Multiple binding sites for local anesthetics in membranes: characterization of the sites and their equilibria by deuterium NMR of specifically deuterated procaine and tetracaine

Abstract

Anesthetics bound to model membranes were observed directly by 2H NMR. The specifically deuterated local anesthetics, procaine and tetracaine, were synthesized, and their partition coefficients (water:phosphatidylcholine) and pKa values determined. The interaction of these anesthetics with lamellar dispersions of egg phosphatidylcholine was studied by 2H NMR, and by electron spin resonance (ESR) of a spin-labeled phospholipid at low (5.5) and high (9.5) pH. The ESR experiments suggest that tetracaine intercalates in the membrane, and that it equilibrates between water and the phospholipid bilayers of the multilamellar system. The NMR results are consistent with a model in which the anesthetic is free in water, weakly-bound to the membrane, and strongly-bound to it. A fast exchange exists between the 2 1st sites, but exchange is slow with the 3rd site. Binding of type 3 is observed only at high pH for procaine, whereas it is found both at low and high pH for tetracaine. Calculations of the partition coefficients for the charged and uncharged forms of tetracaine indicate that both sites, 2 and 3, are occupied by the charged form at low pH, and by the uncharged form at high pH. The partition coefficient for the weakly-bound species was estimated from an analysis of the dependence of line width on the lipid to water ratio. The NMR data suggest that the binding sites for the strongly-bound charged and uncharged species are different, the former probably being closer to the membrane-water interface.
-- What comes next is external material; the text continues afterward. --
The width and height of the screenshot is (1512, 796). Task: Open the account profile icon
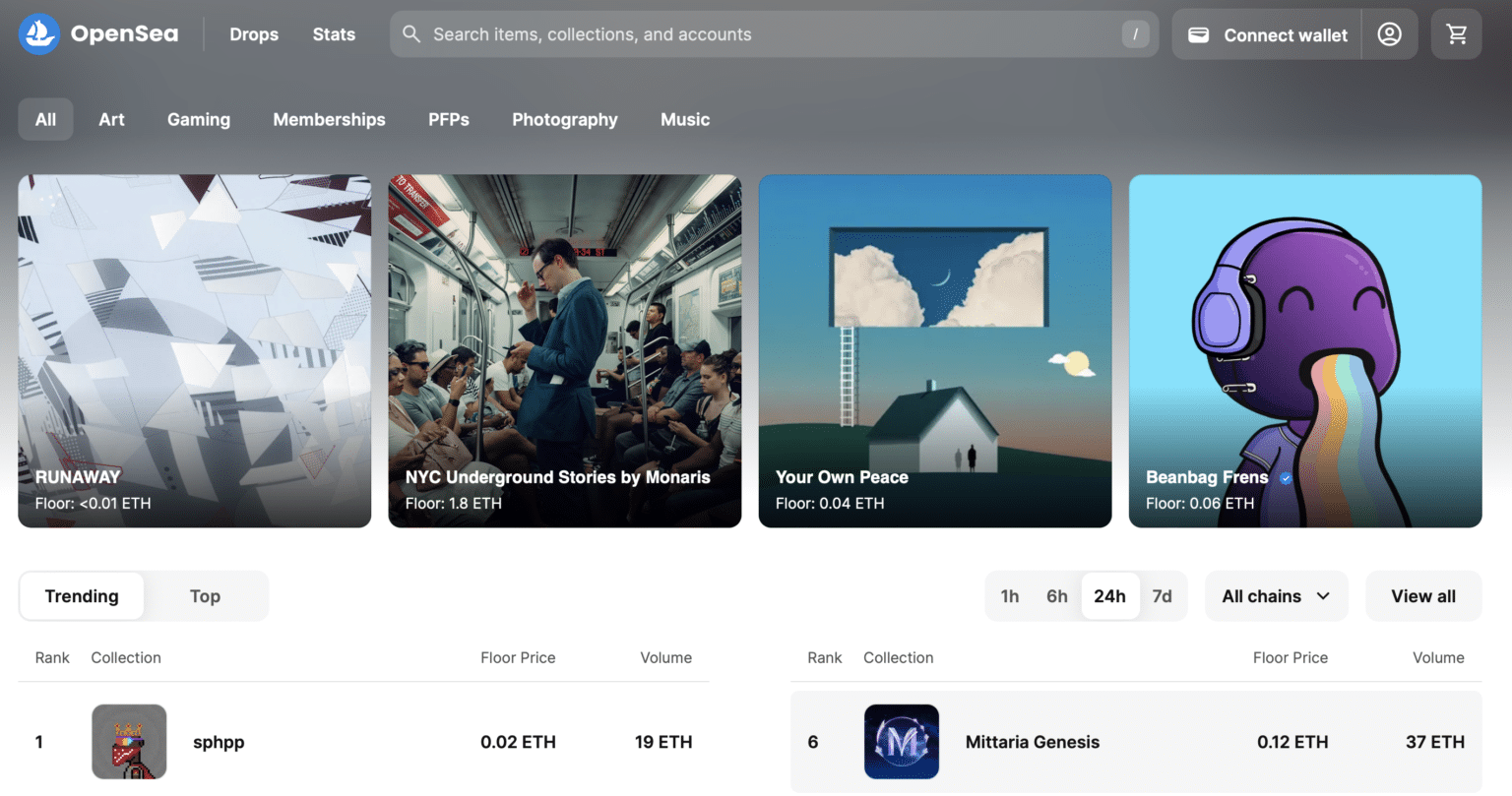[x=1389, y=33]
Estimates of molecular order parameters for the strongly-bound species indicate that it is located with its long molecular axis approximately parallel to the director for ordering of the fatty acyl chains. A small increase in lipid ordering by tetracaine is observed at low pH, as evidenced by 2H NMR of the deuterated N-methyl groups of phosphatidylcholine; the reverse occurs at high pH.